## Task inputs:

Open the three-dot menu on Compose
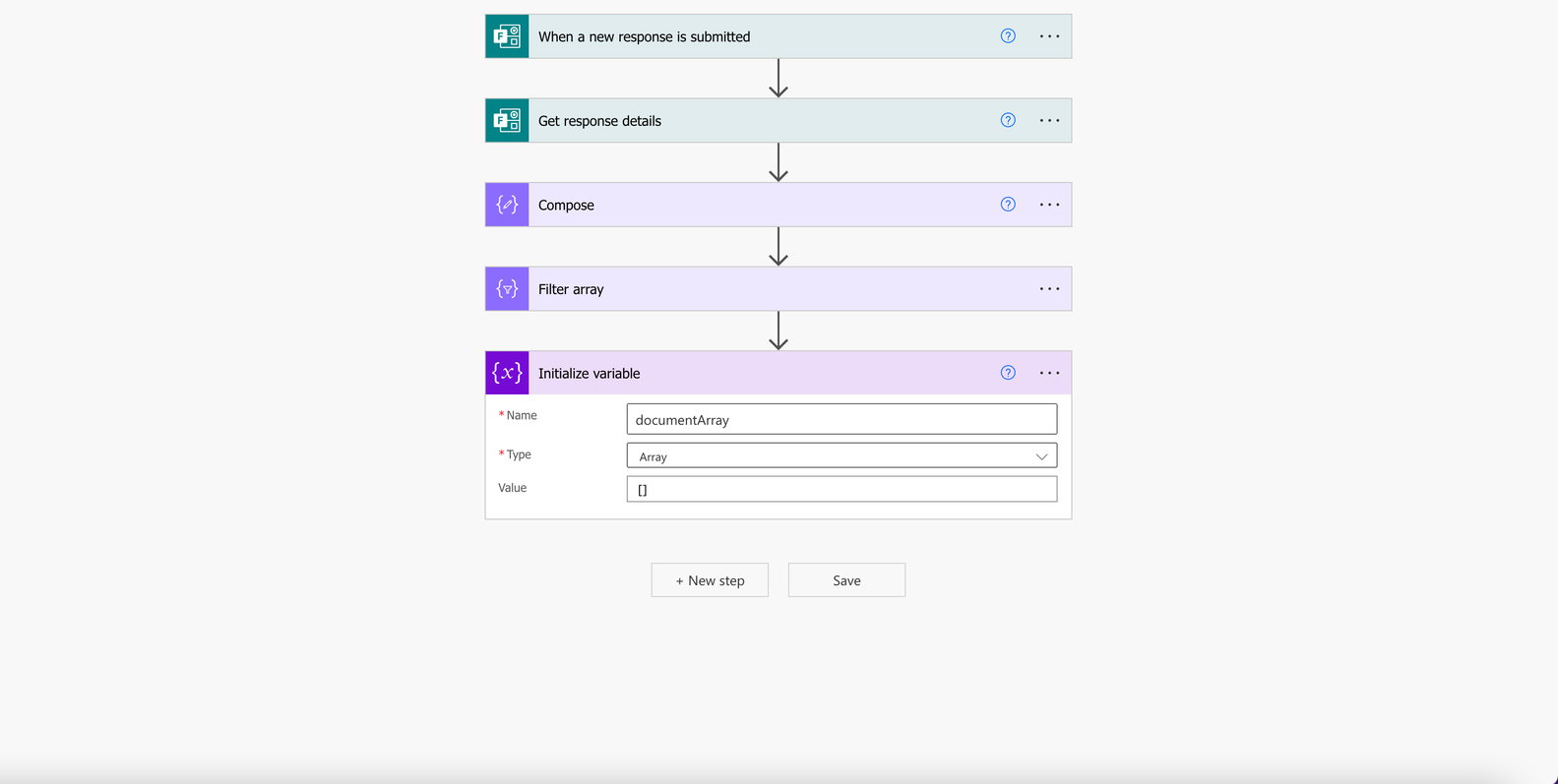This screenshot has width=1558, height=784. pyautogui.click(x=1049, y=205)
---
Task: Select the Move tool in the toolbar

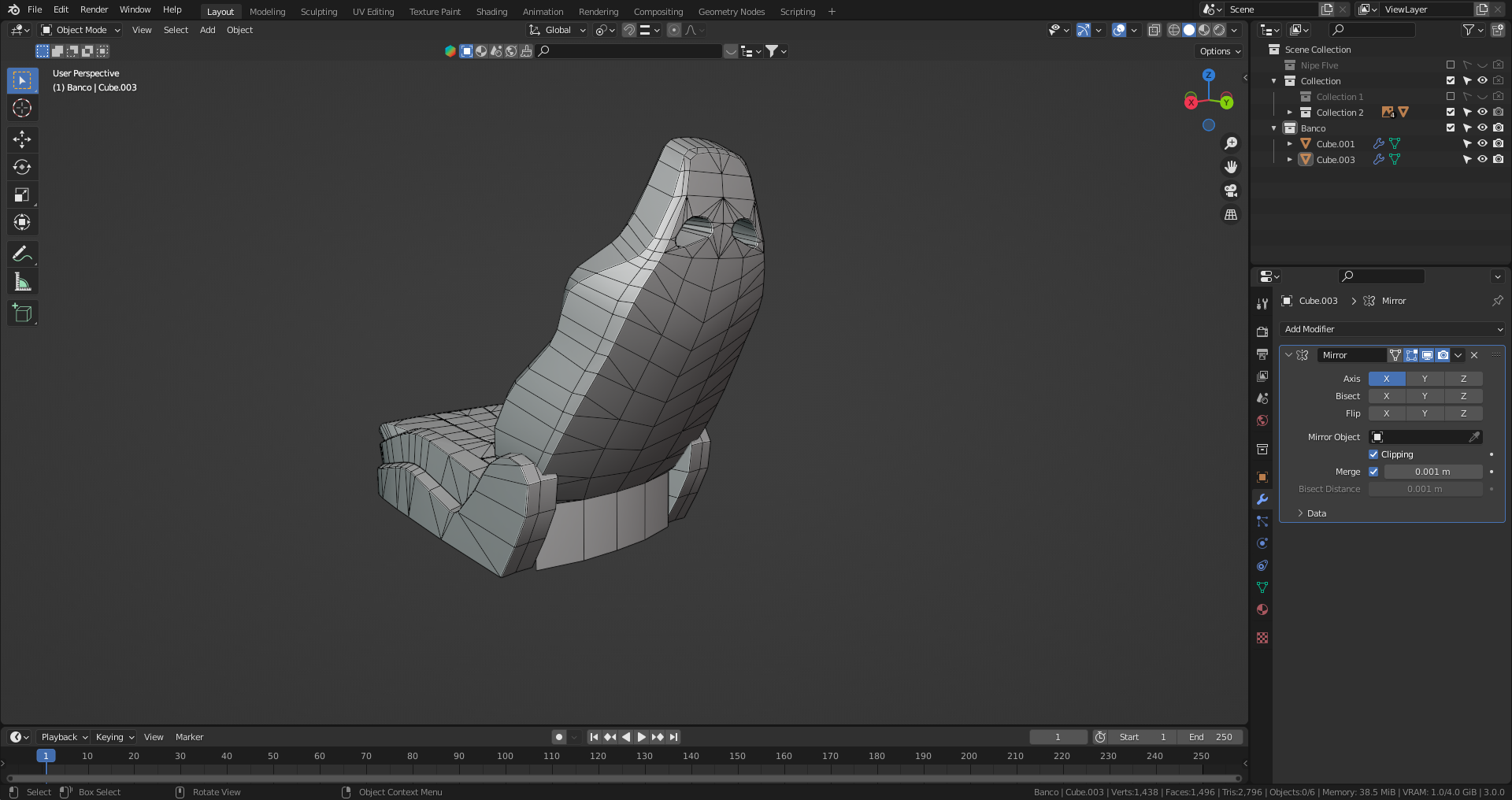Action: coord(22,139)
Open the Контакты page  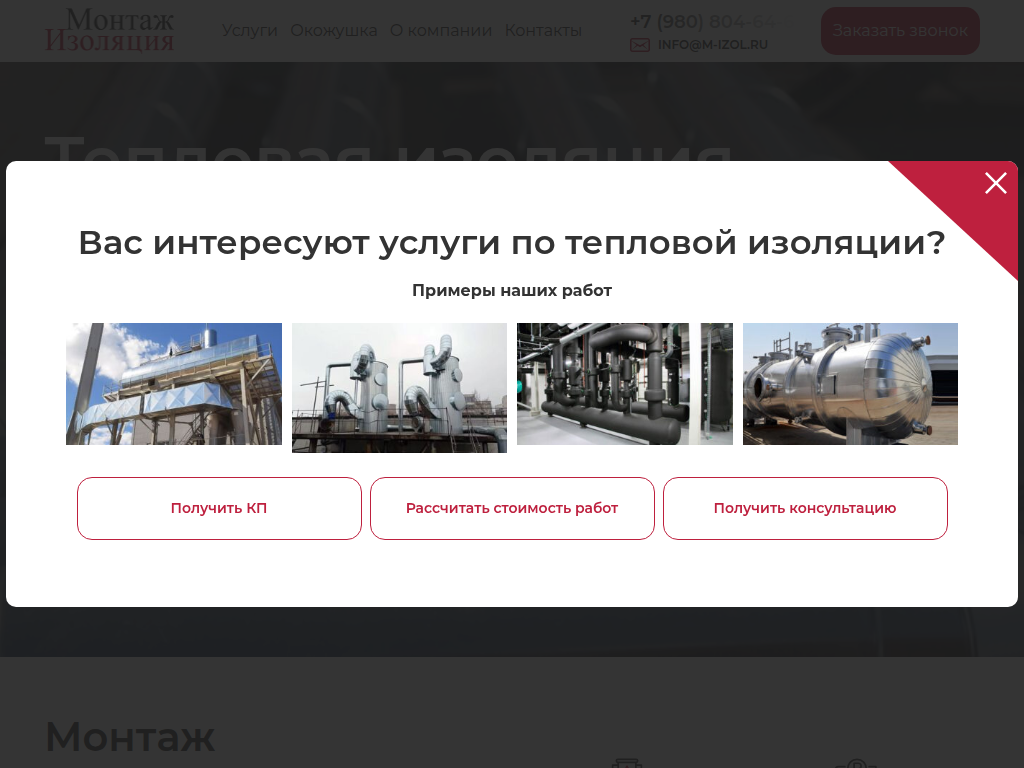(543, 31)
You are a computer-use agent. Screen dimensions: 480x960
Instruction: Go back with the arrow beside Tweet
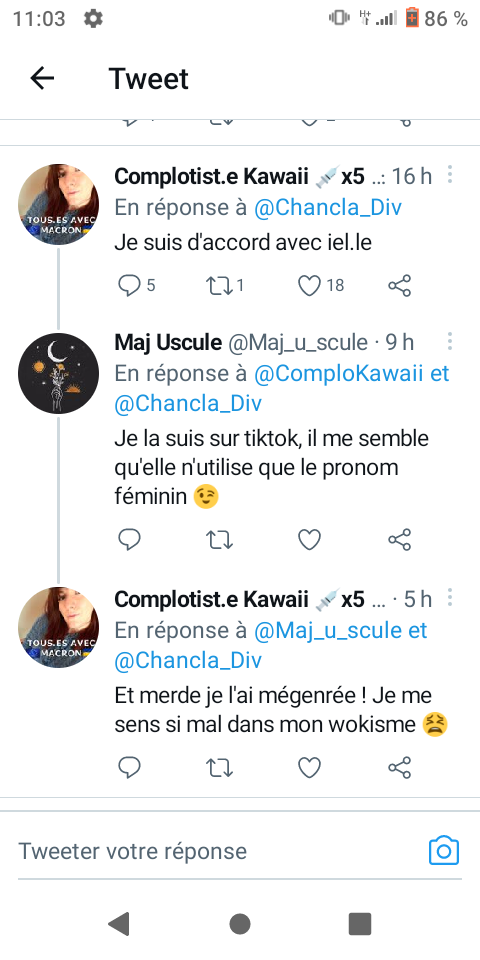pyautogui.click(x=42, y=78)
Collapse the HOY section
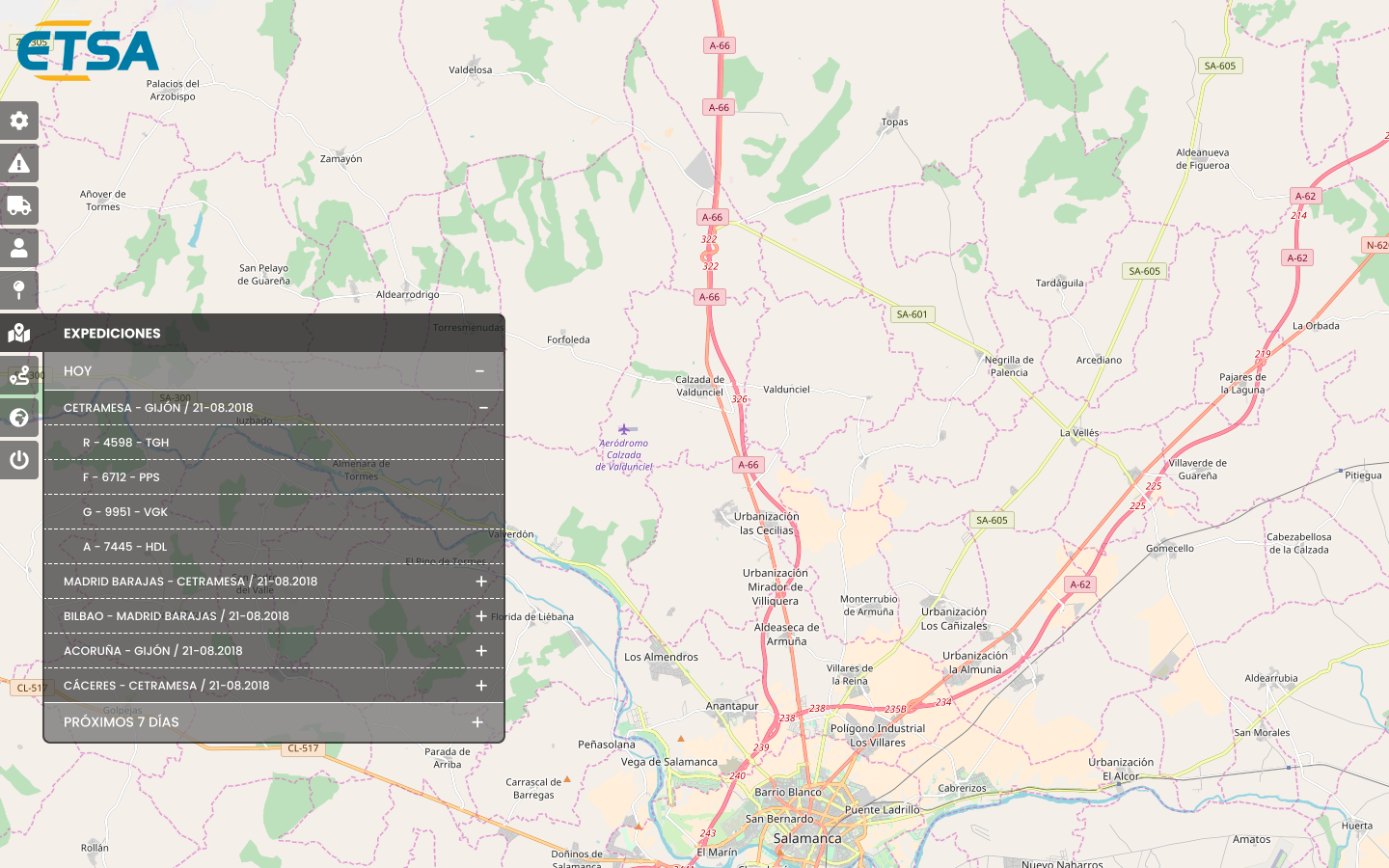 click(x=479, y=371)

## Exercise requirements:
Print the entries again without changes, from the line with "You are a computer-use" up to and including the line with "click(x=479, y=371)", and omit the pictures from your answer.

## Task result:
You are a computer-use agent. Screen dimensions: 480x960
Instruction: Go back with the arrow beside Tweet
pyautogui.click(x=42, y=78)
Collapse the HOY section
 click(x=479, y=371)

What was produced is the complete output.